++++ EXTRACT

Florida Fact Sheet


2018 Fact Sheet

The CDC officially updated its reported number of Lyme disease cases when it was shown the numbers were higher than 30,000 new cases per year they counted.

In fact, there are more than 300,000 new cases of Lyme disease annually just in the USA. Lyme disease can be found world wide with over 80 countries reporting evidence of infected ticks, animals and/or humans.


The Florida Department of Health reports that between 2002 and 2011 only 23% of its Lyme cases were acquired in the State of Florida, indicating 77% were acquired while the person was traveling in another state or country. Although these statistics are far from accurate, they are a slight improvement over the once promoted claim "there is no Lyme disease in Florida".

The Florida DOH's inaccurate portrayal of the situation allowed many Florida residents to be misdiagnosed, which led to unsuspecting citizens becoming chronically ill and disabled, while some, unfortunately, died.

Of the tick borne infections acquired in Florida, the majority, according to the Florida DOH, were reported from counties in the northern and central regions of the state. This region has a number of dedicated volunteers working hard to educate the public and health care professionals in spite of the Florida Department of Health's claim Lyme was not of concern. The more education and awareness efforts made by these volunteers, the more people in that area typically will be educated and diagnosed.

Between 1990 to 2012 approximately 12,730 new cases (using the CDC's 10-fold figures) of Lyme disease were reported, making Florida one of the Top 20 States with the most cases of Lyme disease in the USA. Unlike some geographical locations, due to the mild winters in the south, Lyme disease cases are typically reported in Florida year-round.

++++++++
++++ SUPPLIED INFORMATION

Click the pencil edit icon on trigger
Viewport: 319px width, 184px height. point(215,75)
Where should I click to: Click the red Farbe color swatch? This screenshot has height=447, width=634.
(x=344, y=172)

++++++++
++++ SUPPLIED INFORMATION

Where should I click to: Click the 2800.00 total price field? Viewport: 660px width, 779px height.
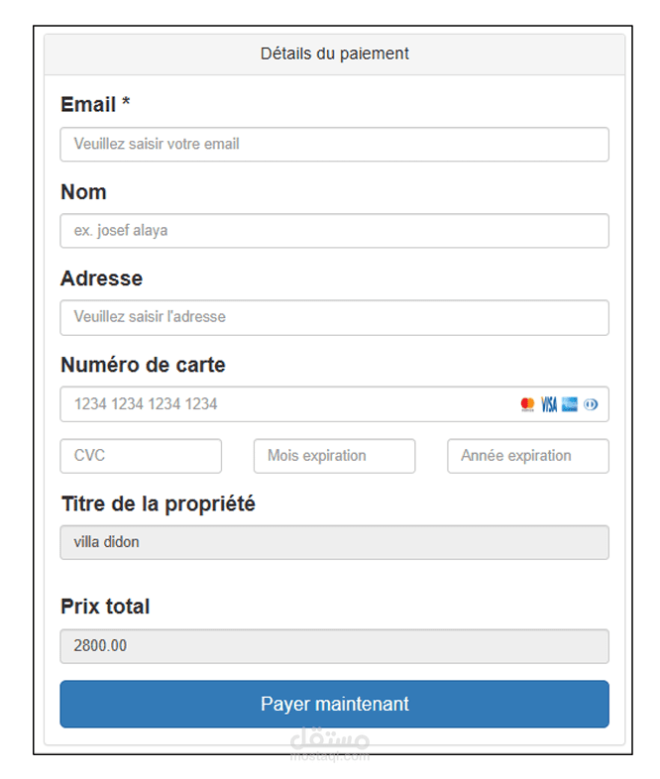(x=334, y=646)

++++++++
++++ SUPPLIED INFORMATION

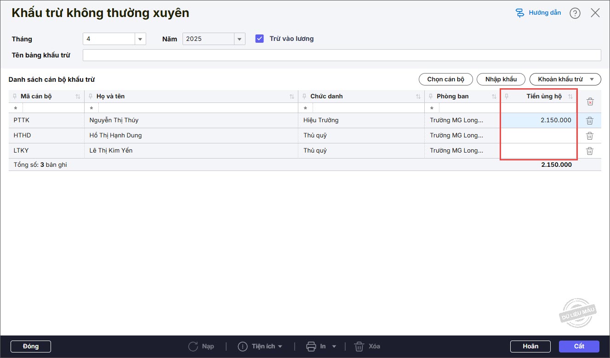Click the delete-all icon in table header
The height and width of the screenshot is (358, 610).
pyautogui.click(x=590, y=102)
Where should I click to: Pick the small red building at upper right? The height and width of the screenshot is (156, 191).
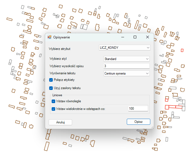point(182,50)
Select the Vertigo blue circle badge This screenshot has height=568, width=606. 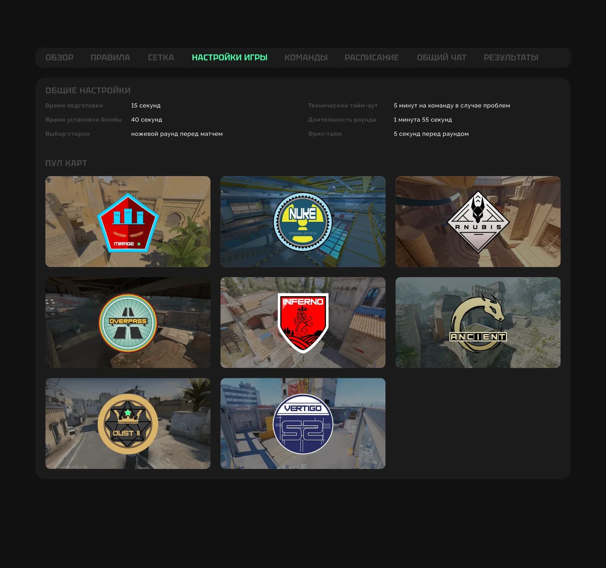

++++++++

**PROBLEM TO SOLVE**.
Answer these questions about the Florida fact sheet above the rows.
(a) According to the Florida Department of Health, what percentage of Florida's Lyme cases between 2002 and 2011 were acquired in the state?
(b) From which regions of Florida were most of the state's locally acquired tick-borne infections reported?
(c) What does the fact sheet give as the reason that Lyme disease cases are reported in Florida year-round?

**ANSWER FOR THIS EXERCISE**.
(a) 23%
(b) Counties in the northern and central regions of the state
(c) The mild winters in the south